Sediment unease over scrubbers

seawater The BPA want the UK government to assess the risk to sediment quality in ports and enclosed waterways from open loop scrubbers. Credit: Pixabay
Industry Database

A new industry working group on open loop scrubbers has found that impact on sediment quality is the main concern for UK ports and enclosed waterways.

The meeting, organised by the British Ports Association (BPA) and UK Major Ports Group (UKMPG), highlighted that ports are concerned about the impact of open loop scrubbers on sediment quality in their waters and believe this should be a bigger part of usage discussions. Attendees noted that contaminated sediment could increase dredging costs, complicate the process of obtaining a disposal license and pose an administrative burden in future. The BPA said it will take its findings to the UK’s Department for Transport (DfT) for consultation.

"There is some concern that short-term commercial factors could affect how the industry responds to the use of OL scrubbers, so we would like Government to look at the risk to sediment quality in ports and enclosed waterways from OL scrubbers and will be approaching them about this," said Mark Simmonds, head of policy & external affairs at the BPA.

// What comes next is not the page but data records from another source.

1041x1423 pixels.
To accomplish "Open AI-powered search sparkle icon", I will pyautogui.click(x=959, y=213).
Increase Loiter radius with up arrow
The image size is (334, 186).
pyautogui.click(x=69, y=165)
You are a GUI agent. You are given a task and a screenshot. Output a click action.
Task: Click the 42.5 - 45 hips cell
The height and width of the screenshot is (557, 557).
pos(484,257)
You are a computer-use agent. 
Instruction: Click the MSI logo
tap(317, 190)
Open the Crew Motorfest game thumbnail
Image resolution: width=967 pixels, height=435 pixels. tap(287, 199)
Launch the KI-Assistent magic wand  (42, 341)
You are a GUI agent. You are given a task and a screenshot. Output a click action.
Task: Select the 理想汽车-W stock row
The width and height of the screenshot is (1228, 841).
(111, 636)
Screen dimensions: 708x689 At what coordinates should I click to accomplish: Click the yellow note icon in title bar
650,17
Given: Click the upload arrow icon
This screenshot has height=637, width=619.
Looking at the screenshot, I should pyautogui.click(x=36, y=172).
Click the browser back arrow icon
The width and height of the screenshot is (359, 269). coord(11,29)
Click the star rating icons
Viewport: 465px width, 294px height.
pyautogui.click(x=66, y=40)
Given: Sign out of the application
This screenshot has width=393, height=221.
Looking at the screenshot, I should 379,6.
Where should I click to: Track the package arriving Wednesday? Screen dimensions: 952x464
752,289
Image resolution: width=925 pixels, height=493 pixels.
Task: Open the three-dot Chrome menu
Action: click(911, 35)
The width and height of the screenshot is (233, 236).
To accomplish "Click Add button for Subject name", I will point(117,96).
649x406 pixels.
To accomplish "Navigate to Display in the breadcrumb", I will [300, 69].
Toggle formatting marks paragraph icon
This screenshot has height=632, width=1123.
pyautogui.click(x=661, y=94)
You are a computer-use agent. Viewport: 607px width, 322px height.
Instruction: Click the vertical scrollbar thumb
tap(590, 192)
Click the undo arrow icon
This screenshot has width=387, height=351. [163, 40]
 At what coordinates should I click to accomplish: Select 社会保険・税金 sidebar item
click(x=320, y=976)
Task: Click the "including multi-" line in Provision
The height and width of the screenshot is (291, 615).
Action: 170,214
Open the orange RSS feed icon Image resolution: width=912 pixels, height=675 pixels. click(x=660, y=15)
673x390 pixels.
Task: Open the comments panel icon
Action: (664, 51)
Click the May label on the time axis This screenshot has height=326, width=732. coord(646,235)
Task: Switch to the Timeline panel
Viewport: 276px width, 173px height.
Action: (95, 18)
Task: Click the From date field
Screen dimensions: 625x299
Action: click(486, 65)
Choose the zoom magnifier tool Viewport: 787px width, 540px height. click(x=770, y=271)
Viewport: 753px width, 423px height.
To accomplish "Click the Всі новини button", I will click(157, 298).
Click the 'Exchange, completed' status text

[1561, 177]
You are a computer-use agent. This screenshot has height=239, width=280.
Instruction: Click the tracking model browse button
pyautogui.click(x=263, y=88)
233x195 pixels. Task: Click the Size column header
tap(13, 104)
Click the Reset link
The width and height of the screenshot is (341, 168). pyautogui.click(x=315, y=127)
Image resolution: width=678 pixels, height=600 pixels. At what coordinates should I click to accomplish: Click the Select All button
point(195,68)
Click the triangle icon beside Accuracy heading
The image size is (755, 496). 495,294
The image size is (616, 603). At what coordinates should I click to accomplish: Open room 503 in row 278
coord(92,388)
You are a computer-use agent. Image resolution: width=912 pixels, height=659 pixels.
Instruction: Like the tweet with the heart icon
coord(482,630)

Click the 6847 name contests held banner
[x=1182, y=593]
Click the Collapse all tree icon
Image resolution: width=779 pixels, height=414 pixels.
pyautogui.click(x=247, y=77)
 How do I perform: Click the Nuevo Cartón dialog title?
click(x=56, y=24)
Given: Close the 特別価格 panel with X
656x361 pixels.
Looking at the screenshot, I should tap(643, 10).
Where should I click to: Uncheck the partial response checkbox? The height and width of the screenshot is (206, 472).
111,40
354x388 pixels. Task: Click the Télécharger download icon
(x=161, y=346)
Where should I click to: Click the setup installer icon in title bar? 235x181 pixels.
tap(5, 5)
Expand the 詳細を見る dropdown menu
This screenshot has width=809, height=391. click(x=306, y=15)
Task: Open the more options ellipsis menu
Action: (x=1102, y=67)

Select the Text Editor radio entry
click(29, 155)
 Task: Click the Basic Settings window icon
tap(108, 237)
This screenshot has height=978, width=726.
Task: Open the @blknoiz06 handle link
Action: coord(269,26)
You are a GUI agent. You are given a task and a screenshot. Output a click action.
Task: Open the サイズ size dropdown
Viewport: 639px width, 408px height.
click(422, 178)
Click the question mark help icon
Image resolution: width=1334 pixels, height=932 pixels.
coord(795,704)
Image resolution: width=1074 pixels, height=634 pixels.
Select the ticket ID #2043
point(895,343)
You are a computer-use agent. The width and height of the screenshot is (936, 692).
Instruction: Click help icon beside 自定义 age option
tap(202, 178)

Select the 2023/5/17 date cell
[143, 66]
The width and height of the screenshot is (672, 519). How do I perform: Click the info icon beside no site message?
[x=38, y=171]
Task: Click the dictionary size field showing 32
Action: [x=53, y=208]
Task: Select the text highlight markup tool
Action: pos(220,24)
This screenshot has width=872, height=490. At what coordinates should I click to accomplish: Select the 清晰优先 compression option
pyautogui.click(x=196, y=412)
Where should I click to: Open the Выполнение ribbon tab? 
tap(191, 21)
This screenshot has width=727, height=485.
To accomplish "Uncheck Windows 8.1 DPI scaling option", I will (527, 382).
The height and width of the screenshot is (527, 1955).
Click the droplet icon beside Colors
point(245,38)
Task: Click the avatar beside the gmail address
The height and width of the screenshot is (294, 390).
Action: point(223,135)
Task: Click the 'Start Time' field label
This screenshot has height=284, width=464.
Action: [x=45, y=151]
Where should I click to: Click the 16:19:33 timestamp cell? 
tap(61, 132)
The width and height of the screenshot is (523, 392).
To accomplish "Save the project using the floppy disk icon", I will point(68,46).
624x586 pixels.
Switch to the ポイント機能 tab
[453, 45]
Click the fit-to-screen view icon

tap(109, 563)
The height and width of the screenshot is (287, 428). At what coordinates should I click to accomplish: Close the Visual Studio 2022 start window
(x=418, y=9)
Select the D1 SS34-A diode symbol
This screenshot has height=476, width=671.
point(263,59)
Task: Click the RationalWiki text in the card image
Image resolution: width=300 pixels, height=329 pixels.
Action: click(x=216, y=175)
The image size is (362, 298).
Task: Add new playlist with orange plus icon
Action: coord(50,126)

"We are keen to continue to discuss these concerns with the shipping industry as well as the UK Government, said Mr Simmonds, adding that while the BPA has not declared itself for or against open loop scrubbers, it has not been provided with “any evidence to dispel” concerns about contaminant buildup.

CSA approvals

The working group convened after the Clean Shipping Alliance (CSA) 2020 this month said it received written approvals and no-objection letters regarding open loop scrubbers from at least 20 port authorities and is in the process of seeking permission from the port authorities that have sent written approvals and no-objection letters to publicly name them.

GreenPort is not aware of any ports in the UK that have announced a ban on open loop scrubbers, however, it understands that bans and/or restrictions may be in place for some ports.

Globally, ports including Singapore, China and Fujairah in the United Arab Emirates have banned the use of open loop scrubbers.